▶ _Written problem_
Find every line in the rows below that contains the word "heading", and copy each of those lines.

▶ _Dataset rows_
»»

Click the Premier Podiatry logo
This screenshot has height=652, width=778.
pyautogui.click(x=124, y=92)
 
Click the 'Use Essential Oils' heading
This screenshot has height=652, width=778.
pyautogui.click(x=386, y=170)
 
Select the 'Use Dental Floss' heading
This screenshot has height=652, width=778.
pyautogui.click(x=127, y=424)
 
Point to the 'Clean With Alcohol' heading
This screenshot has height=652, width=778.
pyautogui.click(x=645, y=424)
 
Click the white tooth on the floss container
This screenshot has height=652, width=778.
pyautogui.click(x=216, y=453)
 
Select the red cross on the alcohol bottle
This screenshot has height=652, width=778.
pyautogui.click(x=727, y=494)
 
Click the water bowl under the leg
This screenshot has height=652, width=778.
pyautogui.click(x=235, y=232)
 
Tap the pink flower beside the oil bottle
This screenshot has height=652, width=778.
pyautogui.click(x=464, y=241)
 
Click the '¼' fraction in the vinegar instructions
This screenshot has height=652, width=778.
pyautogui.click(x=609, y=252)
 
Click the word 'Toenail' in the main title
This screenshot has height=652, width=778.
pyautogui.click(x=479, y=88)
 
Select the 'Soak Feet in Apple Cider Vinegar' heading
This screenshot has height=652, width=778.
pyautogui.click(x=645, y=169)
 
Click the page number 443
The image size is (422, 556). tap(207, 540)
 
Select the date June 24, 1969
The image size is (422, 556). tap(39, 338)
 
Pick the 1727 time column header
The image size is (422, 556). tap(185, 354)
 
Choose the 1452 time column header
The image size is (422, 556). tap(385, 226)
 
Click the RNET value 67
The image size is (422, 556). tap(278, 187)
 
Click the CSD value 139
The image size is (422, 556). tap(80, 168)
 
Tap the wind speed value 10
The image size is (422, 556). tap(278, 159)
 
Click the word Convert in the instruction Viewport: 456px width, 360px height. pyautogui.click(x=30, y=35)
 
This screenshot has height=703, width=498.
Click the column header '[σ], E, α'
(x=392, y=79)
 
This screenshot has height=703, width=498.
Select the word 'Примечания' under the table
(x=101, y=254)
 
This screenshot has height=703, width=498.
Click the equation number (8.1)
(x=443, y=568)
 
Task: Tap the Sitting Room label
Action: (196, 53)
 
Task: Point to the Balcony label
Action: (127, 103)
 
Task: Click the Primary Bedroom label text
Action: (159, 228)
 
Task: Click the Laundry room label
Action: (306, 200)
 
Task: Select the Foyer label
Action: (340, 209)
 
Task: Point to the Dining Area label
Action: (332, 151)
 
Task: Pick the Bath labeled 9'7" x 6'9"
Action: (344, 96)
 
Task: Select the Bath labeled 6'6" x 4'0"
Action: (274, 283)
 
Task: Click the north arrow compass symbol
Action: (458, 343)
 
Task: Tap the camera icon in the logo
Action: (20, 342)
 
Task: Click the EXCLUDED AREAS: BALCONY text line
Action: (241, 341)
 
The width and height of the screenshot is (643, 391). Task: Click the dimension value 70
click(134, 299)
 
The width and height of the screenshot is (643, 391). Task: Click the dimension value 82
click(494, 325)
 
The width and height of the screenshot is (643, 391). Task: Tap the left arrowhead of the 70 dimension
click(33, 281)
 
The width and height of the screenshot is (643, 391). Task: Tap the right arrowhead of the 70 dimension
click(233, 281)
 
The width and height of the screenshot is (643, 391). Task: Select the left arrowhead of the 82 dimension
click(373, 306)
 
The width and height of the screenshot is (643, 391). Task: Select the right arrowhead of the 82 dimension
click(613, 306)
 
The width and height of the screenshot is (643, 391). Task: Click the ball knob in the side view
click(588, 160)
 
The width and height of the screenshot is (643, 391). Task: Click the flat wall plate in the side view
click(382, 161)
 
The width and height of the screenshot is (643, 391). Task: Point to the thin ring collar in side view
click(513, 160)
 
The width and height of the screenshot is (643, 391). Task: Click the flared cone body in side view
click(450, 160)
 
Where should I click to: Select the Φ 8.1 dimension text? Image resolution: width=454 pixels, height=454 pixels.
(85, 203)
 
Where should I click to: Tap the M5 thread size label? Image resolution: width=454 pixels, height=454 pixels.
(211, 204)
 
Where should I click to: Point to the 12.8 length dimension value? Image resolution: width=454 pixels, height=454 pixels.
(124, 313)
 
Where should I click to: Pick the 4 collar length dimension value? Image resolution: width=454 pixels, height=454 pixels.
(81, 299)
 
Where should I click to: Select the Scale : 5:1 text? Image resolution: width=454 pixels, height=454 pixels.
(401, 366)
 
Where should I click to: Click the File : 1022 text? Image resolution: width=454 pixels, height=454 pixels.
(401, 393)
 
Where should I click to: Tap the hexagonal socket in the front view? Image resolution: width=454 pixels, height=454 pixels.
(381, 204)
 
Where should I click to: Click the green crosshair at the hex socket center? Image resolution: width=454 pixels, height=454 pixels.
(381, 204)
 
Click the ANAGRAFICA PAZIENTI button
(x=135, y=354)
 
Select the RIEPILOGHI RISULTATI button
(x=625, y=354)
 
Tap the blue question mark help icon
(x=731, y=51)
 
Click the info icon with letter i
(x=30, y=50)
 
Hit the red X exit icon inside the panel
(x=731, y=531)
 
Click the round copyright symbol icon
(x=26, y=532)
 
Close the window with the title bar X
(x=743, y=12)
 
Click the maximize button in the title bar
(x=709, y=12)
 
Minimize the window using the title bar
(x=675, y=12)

««

▶ _Complete output_
Click the 'Use Essential Oils' heading
Select the 'Use Dental Floss' heading
Point to the 'Clean With Alcohol' heading
Select the 'Soak Feet in Apple Cider Vinegar' heading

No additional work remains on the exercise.